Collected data
Start of Block

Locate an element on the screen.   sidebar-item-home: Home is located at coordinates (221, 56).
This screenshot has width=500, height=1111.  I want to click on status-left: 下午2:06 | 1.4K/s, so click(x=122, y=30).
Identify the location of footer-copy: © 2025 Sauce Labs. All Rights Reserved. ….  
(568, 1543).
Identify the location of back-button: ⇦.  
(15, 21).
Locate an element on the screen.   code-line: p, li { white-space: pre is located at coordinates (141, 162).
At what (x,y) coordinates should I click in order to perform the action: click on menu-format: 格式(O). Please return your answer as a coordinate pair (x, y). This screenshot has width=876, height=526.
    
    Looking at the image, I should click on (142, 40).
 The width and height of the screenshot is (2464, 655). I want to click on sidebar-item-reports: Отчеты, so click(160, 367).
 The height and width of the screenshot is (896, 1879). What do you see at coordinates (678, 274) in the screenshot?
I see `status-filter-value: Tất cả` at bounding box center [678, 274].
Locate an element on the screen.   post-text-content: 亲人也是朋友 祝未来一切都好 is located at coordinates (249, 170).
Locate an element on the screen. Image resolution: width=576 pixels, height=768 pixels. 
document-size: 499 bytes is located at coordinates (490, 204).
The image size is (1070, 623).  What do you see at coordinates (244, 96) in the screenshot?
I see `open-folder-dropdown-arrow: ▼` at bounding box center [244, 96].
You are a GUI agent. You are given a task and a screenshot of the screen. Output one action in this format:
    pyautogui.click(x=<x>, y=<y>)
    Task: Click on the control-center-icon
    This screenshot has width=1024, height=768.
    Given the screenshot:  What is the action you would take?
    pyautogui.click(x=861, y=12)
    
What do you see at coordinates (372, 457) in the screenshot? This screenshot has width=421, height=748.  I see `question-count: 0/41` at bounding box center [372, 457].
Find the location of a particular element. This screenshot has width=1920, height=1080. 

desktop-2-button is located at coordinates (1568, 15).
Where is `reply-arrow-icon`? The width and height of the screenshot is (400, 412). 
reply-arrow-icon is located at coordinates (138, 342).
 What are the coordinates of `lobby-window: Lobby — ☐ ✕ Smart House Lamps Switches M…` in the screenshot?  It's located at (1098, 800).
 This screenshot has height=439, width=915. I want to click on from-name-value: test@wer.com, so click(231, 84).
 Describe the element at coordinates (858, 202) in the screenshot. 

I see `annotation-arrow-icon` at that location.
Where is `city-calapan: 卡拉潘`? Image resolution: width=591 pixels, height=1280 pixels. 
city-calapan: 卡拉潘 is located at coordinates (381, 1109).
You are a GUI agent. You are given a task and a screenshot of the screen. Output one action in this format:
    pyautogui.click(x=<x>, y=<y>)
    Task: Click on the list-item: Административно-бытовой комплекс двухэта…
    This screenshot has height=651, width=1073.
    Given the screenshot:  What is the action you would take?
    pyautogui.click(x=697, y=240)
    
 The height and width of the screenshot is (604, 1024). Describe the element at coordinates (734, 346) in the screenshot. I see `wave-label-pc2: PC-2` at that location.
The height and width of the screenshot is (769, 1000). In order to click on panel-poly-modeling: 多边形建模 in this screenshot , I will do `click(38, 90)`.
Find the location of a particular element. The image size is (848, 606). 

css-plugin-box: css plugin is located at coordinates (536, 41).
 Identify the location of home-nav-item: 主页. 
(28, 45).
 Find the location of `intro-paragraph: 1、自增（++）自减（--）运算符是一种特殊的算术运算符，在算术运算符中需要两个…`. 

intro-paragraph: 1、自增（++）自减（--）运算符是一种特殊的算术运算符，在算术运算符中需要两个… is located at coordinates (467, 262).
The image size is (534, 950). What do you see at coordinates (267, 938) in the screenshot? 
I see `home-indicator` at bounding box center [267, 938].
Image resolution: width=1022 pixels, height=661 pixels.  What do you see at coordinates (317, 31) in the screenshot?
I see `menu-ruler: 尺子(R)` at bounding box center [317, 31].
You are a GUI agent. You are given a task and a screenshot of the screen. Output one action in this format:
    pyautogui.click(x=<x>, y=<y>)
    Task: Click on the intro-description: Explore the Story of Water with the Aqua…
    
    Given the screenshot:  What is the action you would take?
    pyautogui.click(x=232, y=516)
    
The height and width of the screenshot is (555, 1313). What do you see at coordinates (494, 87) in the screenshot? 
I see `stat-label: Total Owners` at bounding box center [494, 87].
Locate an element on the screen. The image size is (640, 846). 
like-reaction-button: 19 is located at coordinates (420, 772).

End of Block

WHAT YOU ARE ASKED TO DO => Render the material above as a JSON list of strings, with one string per line and no blank lines.

SOLUTION =>
[
  "Locate an element on the screen.   sidebar-item-home: Home is located at coordinates (221, 56).",
  "This screenshot has width=500, height=1111.  I want to click on status-left: 下午2:06 | 1.4K/s, so click(x=122, y=30).",
  "Identify the location of footer-copy: © 2025 Sauce Labs. All Rights Reserved. ….  ",
  "(568, 1543).",
  "Identify the location of back-button: ⇦.  ",
  "(15, 21).",
  "Locate an element on the screen.   code-line: p, li { white-space: pre is located at coordinates (141, 162).",
  "At what (x,y) coordinates should I click in order to perform the action: click on menu-format: 格式(O). Please return your answer as a coordinate pair (x, y). This screenshot has width=876, height=526.",
  "    Looking at the image, I should click on (142, 40).",
  " The width and height of the screenshot is (2464, 655). I want to click on sidebar-item-reports: Отчеты, so click(160, 367).",
  " The height and width of the screenshot is (896, 1879). What do you see at coordinates (678, 274) in the screenshot?",
  "I see `status-filter-value: Tất cả` at bounding box center [678, 274].",
  "Locate an element on the screen.   post-text-content: 亲人也是朋友 祝未来一切都好 is located at coordinates (249, 170).",
  "Locate an element on the screen. Image resolution: width=576 pixels, height=768 pixels. ",
  "document-size: 499 bytes is located at coordinates (490, 204).",
  "The image size is (1070, 623).  What do you see at coordinates (244, 96) in the screenshot?",
  "I see `open-folder-dropdown-arrow: ▼` at bounding box center [244, 96].",
  "You are a GUI agent. You are given a task and a screenshot of the screen. Output one action in this format:",
  "    pyautogui.click(x=<x>, y=<y>)",
  "    Task: Click on the control-center-icon",
  "    This screenshot has width=1024, height=768.",
  "    Given the screenshot:  What is the action you would take?",
  "    pyautogui.click(x=861, y=12)",
  "What do you see at coordinates (372, 457) in the screenshot? This screenshot has width=421, height=748.  I see `question-count: 0/41` at bounding box center [372, 457].",
  "Find the location of a particular element. This screenshot has width=1920, height=1080. ",
  "desktop-2-button is located at coordinates (1568, 15).",
  "Where is `reply-arrow-icon`? The width and height of the screenshot is (400, 412). ",
  "reply-arrow-icon is located at coordinates (138, 342).",
  " What are the coordinates of `lobby-window: Lobby — ☐ ✕ Smart House Lamps Switches M…` in the screenshot?  It's located at (1098, 800).",
  " This screenshot has height=439, width=915. I want to click on from-name-value: test@wer.com, so click(231, 84).",
  " Describe the element at coordinates (858, 202) in the screenshot. ",
  "I see `annotation-arrow-icon` at that location.",
  "Where is `city-calapan: 卡拉潘`? Image resolution: width=591 pixels, height=1280 pixels. ",
  "city-calapan: 卡拉潘 is located at coordinates (381, 1109).",
  "You are a GUI agent. You are given a task and a screenshot of the screen. Output one action in this format:",
  "    pyautogui.click(x=<x>, y=<y>)",
  "    Task: Click on the list-item: Административно-бытовой комплекс двухэта…",
  "    This screenshot has height=651, width=1073.",
  "    Given the screenshot:  What is the action you would take?",
  "    pyautogui.click(x=697, y=240)",
  " The height and width of the screenshot is (604, 1024). Describe the element at coordinates (734, 346) in the screenshot. I see `wave-label-pc2: PC-2` at that location.",
  "The height and width of the screenshot is (769, 1000). In order to click on panel-poly-modeling: 多边形建模 in this screenshot , I will do `click(38, 90)`.",
  "Find the location of a particular element. The image size is (848, 606). ",
  "css-plugin-box: css plugin is located at coordinates (536, 41).",
  " Identify the location of home-nav-item: 主页. ",
  "(28, 45).",
  " Find the location of `intro-paragraph: 1、自增（++）自减（--）运算符是一种特殊的算术运算符，在算术运算符中需要两个…`. ",
  "intro-paragraph: 1、自增（++）自减（--）运算符是一种特殊的算术运算符，在算术运算符中需要两个… is located at coordinates (467, 262).",
  "The image size is (534, 950). What do you see at coordinates (267, 938) in the screenshot? ",
  "I see `home-indicator` at bounding box center [267, 938].",
  "Image resolution: width=1022 pixels, height=661 pixels.  What do you see at coordinates (317, 31) in the screenshot?",
  "I see `menu-ruler: 尺子(R)` at bounding box center [317, 31].",
  "You are a GUI agent. You are given a task and a screenshot of the screen. Output one action in this format:",
  "    pyautogui.click(x=<x>, y=<y>)",
  "    Task: Click on the intro-description: Explore the Story of Water with the Aqua…",
  "    Given the screenshot:  What is the action you would take?",
  "    pyautogui.click(x=232, y=516)",
  "The height and width of the screenshot is (555, 1313). What do you see at coordinates (494, 87) in the screenshot? ",
  "I see `stat-label: Total Owners` at bounding box center [494, 87].",
  "Locate an element on the screen. The image size is (640, 846). ",
  "like-reaction-button: 19 is located at coordinates (420, 772)."
]